Kalam :
Ketika saduran tulisan Bambang Soeharto WM ditampilkan di Blog ini, ada satu pertanyaan penting yang harus kita jawab; pelajaran apa yang ditimba dari jatuh bangunnya sistem liberalism ? kenapa perubahan paradigm tata kelola ekonomi Indonesia tidak mampu menuntun kita pada cita-cita nasional, keadilan sosial? Atau dengan kalimat terang, mengapa setelah 65 tahun kemerdekaan kesejahteraan sosial belum terwujud?
Begitu sulitkah untuk mendisain ekonomi nasional yang menitik beratkan 'pemerataan dan keadilan' daripada pertumbuhan? Keberpihakan Boediono sebagai pemikir ekonomi yang pro privatisasi, dan berbau Neolib, bukan tanpa alasan. Dalam satu dialog dengan Karni Ilyas, 25/5/2009 di TV One secara tegas beliau mengatakan perlu membatasi campur tangan pemerintah membantu pihak swasta di dalam urusan subsidi kepada masyarakat (contohnya liberalisasi pendidikan).

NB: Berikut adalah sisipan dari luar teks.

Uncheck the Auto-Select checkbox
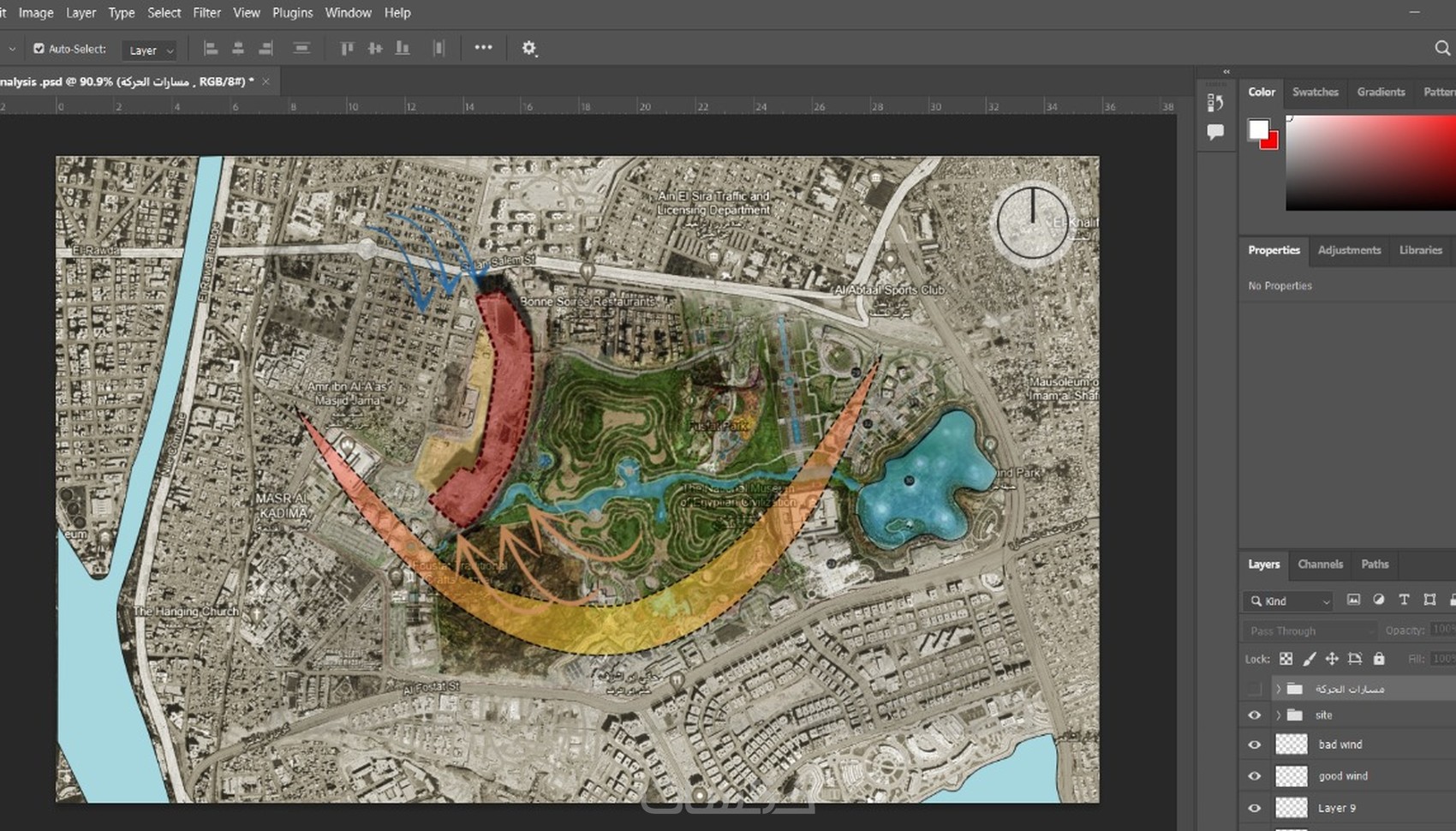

Berita Kompas dalam judul tulisan di atas,(24/3/2010), masih sangat berkaitan dengan dampak yang terjadi di segala bidang kehidupan. Apabila paham liberalism tetap diterapkan di Indonesia. Padahal, 'founding fathers' telah mencanangkan Trisakti (mandiri dibidang politik, berdikari dibidang ekonomi, dan berkepribadian di bidang kebudayaan)sampai kapan ketidak pastian ini berlangsung? (a.m.a)
Fundamentalisme pasar sebagai prinsip dalam tatanan sosial dan masyarakat dapat mereduksi makna kebebasan dan hak asasi manusia. Kebebasan pilihan diri yang menjadi jantung hak asasi menusia tidak lagi dilihat sebagai hak dasar yang melekat pada warga Negara, tetapi diukur atau dilihat berdasarkan mekanisme pasar, yaitu sejauh mana warga Negara memiliki kemampuan daya beli.
Hal itu diungkapkan pengajar Sekolah Tinggi Filsafat Driyarkara, Herry Priyono, dalam kuliah umum yang diselenggarakan Lembaga Studi dan Advokasi Masyarakat (Elsam) di Jakarta, Selasa (23/3).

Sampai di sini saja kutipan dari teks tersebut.